# Brandungsangelveranstaltungen, alle Termine für 2006



## Klaus S. (5. Januar 2006)

Hallo Boardies |wavey: 
postet doch hier bitte alle Termine von Brandungsveranstaltungen für 2006 rein. 

DANKE


*14.01.06* Naggencup von den "Nachbarn"
www.naggencrew.tk oder KONTAKTIERDING

*03.03-06.03.06* Königsfischen des DMV (nur für "geladene" Gäste)
www.deutscher-meeresangler-verband.de

*18.03.06* Daiwa-Händlercup 
(nur für Daiwa-Händler und deren Mannschaft)
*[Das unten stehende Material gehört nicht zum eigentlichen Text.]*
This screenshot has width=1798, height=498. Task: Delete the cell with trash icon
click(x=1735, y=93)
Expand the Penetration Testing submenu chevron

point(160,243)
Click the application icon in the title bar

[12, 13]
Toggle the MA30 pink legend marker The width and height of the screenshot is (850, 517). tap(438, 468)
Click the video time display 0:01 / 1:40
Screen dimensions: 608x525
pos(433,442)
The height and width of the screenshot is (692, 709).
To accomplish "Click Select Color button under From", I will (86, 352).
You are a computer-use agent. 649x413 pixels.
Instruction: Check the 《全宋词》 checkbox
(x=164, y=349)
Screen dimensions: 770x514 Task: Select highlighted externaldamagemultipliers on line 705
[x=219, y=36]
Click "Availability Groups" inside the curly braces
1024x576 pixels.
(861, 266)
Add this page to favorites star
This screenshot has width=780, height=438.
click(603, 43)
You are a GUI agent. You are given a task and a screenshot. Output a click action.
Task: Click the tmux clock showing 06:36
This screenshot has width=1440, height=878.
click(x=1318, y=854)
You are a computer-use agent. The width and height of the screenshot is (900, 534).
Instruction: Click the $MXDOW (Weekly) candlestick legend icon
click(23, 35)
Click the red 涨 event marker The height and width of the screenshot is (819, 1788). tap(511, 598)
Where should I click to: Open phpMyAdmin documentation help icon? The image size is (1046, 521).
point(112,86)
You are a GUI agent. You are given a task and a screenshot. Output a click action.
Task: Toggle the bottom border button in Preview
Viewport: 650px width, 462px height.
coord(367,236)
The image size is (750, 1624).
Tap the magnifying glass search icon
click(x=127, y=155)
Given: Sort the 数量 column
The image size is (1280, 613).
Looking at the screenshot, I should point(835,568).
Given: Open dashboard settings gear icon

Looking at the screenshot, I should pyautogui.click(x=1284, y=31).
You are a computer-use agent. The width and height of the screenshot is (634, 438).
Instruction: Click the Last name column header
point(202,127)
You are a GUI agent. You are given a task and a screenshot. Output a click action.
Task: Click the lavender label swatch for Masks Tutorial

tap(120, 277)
*24.03.-26.03.06* Gemeinschaftsfischen vom DMV 
www.deutscher-meeresangler-verband.de

*01.04.06* Exori Martins Cup 
Mega-Angelcenter Martins oder 040/6777929

*14.04.06* Insel Cup

*07.10.06* Pro-Tack Event mit U18- und Ladies-Cup
PRO TACK Andreas Thürnau
Göttinger Straße 47, D - 31029 Banteln
fon: 05182 - 960173 fax: 05182 - 960174 
info@pro-tack.de

*04.11.06* Fehmarn Cup
www.asvwestfehmarn.de

*02.12.06* Großmann Cup

*16.12.06* Eis-Cup (der letzte) 
info@dsangelsport.de


----------



## Micky (5. Januar 2006)

*AW: Brandungsangelveranstaltungen, alle Termine für 2006*

*Termin: *


*01.04.2006 - Exori Martins Cup 2006*
(Nein, das ist kein Aprilscherz)

Anmeldung im *Mega-Angelcenter Martins* unter 040/6777929

*Anmeldung als PDF* (rechtsklick, Ziel speichern unter)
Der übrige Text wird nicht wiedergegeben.